Free-market medicine receiving national attention

When Oklahoma City physician Keith Smith appeared on Bill O’Reilly’s program Monday night on Fox News, it was just the latest instance of what’s becoming a common occurrence. As Patrick McGuigan reports (“Dr. Smith goes to Washington: Oklahoma doctor gains national prominence supporting free market”), “Smith has become a ‘go-to’ guy for analysts, regardless of philosophy, who want a thoughtful market-oriented critique of the current and emerging state of American health-care delivery.”

Smith founded the Surgery Center of Oklahoma, which has garnered rave reviews and sympathetic news stories in the regional and national news media, including in Oklahoma’s largest newspaper. He now regularly testifies before Congress.

Since the early 1990s, Smith and his colleagues have rebuffed not only federal health care funding but also most “Big Insurance” requirements. The center is thriving as a model for affordable, market-oriented, cash-basis health care. Further, the facility’s physicians and staff share a commitment to provide reduced-cost or pro bono care for people who need it.

* Check your understanding *
- a) Copy the portion of the article on free-market medicine starting with "Since the early" and going on through "who need it.".
- b) Carry the article on free-market medicine forward, beginning right after its final sentence.

* Data below *
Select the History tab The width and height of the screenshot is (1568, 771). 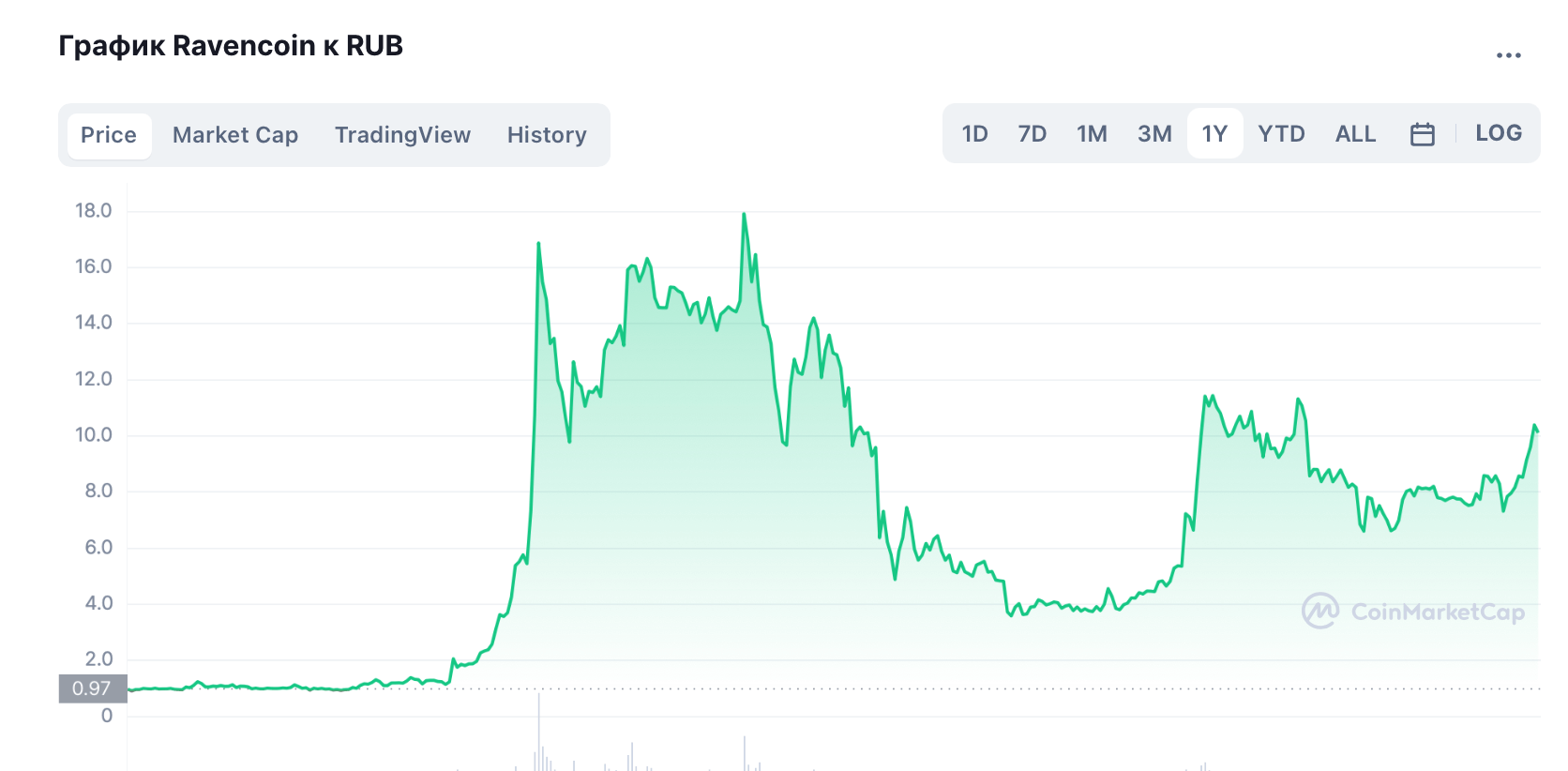coord(547,135)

* Per-task outputs *
- a)
Since the early 1990s, Smith and his colleagues have rebuffed not only federal health care funding but also most “Big Insurance” requirements. The center is thriving as a model for affordable, market-oriented, cash-basis health care. Further, the facility’s physicians and staff share a commitment to provide reduced-cost or pro bono care for people who need it.

- b)
The recognition came slow, at first, but it has built the past two years, after stories that gained wide circulation through Reason.com, Watchdog.org, at blogs for the Oklahoma Council of Public Affairs, and through John Stossel, also of Fox. …

Smith reports the vast majority of patients at the center are drawn initially by lower prices but retained by high-quality care. In slow motion, online transparency for medical costs is catching on in Oklahoma.

Indeed, one writer at the Foundation for Economic Education calls Oklahoma City “the Silicon Valley of healthcare” and asks the question: “Can this man save health care?” At a time when a president who promised to “fundamentally transform the United States of America” is attempting to do just that, it’s encouraging that freedom fighters in Oklahoma are pushing back.